Item coordinate data

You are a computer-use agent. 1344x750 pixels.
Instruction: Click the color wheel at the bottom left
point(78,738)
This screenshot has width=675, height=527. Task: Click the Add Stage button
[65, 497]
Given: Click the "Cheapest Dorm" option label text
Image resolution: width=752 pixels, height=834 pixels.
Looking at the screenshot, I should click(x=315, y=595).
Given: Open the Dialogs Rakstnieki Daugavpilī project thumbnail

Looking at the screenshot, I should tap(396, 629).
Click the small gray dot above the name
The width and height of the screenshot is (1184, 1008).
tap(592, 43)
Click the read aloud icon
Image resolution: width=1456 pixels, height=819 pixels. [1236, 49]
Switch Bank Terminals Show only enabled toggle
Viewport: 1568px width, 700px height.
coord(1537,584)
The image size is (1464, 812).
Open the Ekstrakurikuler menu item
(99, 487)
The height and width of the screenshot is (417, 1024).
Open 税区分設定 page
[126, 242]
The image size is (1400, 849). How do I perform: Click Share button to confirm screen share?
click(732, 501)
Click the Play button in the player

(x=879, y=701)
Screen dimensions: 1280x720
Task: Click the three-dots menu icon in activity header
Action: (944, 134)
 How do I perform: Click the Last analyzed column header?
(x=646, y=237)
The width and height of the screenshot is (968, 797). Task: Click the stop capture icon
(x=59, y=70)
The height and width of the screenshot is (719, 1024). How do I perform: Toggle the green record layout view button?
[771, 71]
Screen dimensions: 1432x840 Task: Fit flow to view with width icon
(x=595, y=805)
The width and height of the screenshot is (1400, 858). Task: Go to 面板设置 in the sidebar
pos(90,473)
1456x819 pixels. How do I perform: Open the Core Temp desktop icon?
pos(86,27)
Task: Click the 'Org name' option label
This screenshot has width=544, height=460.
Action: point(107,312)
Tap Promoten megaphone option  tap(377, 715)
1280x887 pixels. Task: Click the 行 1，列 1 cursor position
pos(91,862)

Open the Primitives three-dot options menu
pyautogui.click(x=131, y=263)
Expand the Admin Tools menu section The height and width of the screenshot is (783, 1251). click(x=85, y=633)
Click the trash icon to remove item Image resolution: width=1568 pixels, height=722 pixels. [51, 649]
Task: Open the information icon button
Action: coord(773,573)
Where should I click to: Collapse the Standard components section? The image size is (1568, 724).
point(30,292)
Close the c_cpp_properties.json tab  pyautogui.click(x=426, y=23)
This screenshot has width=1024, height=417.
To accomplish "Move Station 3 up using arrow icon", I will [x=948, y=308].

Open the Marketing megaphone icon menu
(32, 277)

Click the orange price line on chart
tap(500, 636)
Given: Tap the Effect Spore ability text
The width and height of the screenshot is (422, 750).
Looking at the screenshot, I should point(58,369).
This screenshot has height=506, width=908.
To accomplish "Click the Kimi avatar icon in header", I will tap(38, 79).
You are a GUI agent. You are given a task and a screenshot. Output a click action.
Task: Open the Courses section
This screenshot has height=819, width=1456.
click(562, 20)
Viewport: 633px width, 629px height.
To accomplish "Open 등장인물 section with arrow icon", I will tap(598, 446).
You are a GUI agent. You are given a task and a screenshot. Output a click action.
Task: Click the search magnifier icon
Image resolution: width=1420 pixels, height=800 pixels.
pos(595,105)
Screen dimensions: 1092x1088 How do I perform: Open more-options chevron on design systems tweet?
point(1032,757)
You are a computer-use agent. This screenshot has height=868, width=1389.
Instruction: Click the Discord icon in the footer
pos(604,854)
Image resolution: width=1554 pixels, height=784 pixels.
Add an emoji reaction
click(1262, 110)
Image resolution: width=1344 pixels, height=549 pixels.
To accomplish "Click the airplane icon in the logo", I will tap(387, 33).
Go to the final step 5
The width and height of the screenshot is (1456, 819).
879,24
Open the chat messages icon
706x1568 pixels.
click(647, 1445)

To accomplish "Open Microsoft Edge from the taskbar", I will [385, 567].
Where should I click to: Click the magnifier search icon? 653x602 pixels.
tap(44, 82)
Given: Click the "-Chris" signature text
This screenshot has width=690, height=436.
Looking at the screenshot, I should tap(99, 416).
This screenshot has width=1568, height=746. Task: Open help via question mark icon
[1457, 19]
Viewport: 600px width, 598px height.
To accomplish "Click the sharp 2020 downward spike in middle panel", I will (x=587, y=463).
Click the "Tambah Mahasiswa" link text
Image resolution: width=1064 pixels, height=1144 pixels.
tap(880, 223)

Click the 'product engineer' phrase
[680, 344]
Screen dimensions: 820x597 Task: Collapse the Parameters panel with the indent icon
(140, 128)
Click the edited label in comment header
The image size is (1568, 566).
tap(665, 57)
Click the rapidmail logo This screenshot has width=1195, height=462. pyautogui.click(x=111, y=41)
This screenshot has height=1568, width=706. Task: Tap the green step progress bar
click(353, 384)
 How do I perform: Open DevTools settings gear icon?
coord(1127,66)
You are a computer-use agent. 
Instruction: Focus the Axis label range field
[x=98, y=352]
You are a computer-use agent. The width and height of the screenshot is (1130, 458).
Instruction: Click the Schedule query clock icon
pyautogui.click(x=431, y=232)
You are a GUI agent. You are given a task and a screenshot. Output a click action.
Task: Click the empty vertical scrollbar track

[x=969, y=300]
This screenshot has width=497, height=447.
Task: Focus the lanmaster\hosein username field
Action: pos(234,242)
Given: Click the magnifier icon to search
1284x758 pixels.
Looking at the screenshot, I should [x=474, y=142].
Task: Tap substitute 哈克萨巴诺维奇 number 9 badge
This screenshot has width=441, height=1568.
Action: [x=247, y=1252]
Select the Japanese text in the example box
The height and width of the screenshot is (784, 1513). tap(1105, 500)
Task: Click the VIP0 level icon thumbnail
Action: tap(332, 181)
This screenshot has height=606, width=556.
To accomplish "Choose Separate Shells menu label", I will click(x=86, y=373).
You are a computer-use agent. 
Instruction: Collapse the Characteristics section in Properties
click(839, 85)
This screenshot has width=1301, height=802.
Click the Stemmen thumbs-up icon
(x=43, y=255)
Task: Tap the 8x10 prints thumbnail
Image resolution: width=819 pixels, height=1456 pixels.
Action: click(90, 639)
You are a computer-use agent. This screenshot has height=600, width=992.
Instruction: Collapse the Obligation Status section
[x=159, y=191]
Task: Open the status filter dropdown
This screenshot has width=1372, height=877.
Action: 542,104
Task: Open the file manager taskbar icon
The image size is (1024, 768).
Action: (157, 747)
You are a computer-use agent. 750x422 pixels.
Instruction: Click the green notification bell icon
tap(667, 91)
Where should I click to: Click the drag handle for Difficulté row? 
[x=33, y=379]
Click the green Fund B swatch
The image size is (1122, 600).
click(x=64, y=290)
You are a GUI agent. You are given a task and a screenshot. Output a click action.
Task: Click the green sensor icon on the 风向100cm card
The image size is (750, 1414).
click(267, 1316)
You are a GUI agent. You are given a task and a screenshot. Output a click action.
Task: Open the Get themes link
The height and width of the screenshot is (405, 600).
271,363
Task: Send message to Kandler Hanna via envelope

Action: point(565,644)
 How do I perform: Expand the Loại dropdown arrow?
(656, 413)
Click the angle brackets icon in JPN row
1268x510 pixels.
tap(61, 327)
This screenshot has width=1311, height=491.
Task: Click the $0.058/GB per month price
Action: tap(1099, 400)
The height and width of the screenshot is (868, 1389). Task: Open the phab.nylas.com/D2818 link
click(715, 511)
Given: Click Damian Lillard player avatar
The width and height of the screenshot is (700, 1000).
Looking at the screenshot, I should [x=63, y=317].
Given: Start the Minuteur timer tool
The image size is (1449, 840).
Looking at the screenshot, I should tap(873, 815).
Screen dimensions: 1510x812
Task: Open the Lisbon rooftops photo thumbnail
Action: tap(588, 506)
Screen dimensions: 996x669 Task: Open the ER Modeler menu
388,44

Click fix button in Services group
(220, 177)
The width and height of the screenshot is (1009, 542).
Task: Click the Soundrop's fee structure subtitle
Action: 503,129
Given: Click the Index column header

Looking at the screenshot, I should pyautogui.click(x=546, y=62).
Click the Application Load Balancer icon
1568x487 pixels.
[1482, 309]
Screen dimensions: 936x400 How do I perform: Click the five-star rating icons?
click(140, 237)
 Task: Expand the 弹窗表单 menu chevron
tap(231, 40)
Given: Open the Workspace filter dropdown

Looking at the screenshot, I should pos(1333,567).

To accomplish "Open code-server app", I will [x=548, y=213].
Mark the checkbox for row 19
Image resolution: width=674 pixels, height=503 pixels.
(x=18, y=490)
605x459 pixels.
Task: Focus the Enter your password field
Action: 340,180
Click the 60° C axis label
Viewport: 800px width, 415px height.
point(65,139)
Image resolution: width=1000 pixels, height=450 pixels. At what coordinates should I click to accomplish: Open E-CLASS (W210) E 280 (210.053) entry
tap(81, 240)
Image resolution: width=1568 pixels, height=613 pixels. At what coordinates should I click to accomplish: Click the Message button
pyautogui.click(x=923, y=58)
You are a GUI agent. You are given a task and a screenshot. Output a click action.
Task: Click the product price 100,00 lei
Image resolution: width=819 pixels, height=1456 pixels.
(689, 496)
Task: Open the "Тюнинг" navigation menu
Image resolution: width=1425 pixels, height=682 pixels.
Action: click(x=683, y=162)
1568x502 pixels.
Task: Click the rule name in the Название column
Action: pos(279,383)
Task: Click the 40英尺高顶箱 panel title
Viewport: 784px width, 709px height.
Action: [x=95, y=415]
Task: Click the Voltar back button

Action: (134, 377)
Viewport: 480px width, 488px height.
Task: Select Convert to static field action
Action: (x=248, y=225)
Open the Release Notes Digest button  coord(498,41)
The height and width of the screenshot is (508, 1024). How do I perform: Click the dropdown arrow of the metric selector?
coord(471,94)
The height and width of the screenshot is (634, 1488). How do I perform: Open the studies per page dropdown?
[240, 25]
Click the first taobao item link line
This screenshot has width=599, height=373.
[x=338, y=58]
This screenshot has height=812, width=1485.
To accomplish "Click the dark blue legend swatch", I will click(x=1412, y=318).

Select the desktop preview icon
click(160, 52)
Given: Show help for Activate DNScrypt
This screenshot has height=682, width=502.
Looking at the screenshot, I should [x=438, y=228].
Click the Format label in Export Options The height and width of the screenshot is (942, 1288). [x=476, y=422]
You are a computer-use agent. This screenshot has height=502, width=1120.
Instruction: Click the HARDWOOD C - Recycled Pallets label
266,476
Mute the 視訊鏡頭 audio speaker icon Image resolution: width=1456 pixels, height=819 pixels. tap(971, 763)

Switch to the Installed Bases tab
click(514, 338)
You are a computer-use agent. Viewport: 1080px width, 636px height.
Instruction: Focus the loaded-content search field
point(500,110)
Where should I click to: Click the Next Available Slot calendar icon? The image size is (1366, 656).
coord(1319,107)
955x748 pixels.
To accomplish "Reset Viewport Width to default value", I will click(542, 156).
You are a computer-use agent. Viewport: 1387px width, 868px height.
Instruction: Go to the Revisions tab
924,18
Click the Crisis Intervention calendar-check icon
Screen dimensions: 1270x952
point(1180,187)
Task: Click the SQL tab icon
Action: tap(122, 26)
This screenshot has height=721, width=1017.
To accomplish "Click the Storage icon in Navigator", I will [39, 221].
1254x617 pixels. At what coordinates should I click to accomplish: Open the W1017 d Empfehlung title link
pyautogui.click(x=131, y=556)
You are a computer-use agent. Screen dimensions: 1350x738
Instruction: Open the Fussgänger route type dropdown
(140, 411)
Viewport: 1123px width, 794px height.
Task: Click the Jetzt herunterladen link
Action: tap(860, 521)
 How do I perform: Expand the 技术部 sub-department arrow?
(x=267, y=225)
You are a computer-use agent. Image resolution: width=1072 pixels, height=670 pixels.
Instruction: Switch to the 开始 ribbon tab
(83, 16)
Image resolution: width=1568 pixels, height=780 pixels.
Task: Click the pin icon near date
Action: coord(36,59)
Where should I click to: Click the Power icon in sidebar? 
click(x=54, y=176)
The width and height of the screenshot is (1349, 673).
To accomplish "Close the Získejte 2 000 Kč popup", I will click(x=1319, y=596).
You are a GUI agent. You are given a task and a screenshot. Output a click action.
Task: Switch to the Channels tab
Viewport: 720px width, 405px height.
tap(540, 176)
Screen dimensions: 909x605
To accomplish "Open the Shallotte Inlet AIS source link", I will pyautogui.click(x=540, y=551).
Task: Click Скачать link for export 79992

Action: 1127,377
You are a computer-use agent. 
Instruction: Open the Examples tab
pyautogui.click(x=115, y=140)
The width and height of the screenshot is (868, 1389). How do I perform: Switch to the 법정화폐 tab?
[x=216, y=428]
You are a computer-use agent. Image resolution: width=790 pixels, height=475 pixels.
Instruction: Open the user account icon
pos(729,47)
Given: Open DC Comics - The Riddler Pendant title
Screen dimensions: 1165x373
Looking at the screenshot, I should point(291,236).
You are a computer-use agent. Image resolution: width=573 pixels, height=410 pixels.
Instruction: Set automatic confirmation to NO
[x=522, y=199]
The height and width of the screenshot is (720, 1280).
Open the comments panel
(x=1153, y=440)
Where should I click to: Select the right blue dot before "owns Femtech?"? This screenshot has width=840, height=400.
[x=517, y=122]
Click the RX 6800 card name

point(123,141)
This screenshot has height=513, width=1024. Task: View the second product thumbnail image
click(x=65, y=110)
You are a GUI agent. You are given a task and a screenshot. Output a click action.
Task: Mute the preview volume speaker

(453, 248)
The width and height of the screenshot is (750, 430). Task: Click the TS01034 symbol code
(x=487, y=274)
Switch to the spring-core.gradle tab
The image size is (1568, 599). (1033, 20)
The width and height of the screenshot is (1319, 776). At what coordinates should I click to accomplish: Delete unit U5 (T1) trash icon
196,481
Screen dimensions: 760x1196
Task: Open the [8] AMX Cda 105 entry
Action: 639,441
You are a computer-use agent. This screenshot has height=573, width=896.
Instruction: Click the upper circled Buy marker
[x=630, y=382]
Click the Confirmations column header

The request » Please rewrite the records from the line with "Click the rapidmail" to the line with "[x=159, y=191]", replacing "computer-use agent" with "GUI assistant" and leaving everything else unchanged.

Full output »
Click the rapidmail logo This screenshot has width=1195, height=462. pyautogui.click(x=111, y=41)
This screenshot has height=1568, width=706. Task: Tap the green step progress bar
click(353, 384)
 How do I perform: Open DevTools settings gear icon?
coord(1127,66)
You are a GUI assistant. 
Instruction: Focus the Axis label range field
[x=98, y=352]
You are a GUI assistant. The width and height of the screenshot is (1130, 458).
Instruction: Click the Schedule query clock icon
pyautogui.click(x=431, y=232)
You are a GUI agent. You are given a task and a screenshot. Output a click action.
Task: Click the empty vertical scrollbar track

[x=969, y=300]
This screenshot has width=497, height=447.
Task: Focus the lanmaster\hosein username field
Action: pos(234,242)
Given: Click the magnifier icon to search
1284x758 pixels.
Looking at the screenshot, I should [x=474, y=142].
Task: Tap substitute 哈克萨巴诺维奇 number 9 badge
This screenshot has width=441, height=1568.
Action: [x=247, y=1252]
Select the Japanese text in the example box
The height and width of the screenshot is (784, 1513). tap(1105, 500)
Task: Click the VIP0 level icon thumbnail
Action: tap(332, 181)
This screenshot has height=606, width=556.
To accomplish "Choose Separate Shells menu label", I will click(x=86, y=373).
You are a GUI assistant. 
Instruction: Collapse the Characteristics section in Properties
click(839, 85)
This screenshot has width=1301, height=802.
Click the Stemmen thumbs-up icon
(x=43, y=255)
Task: Tap the 8x10 prints thumbnail
Image resolution: width=819 pixels, height=1456 pixels.
Action: click(90, 639)
You are a GUI assistant. This screenshot has height=600, width=992.
Instruction: Collapse the Obligation Status section
[x=159, y=191]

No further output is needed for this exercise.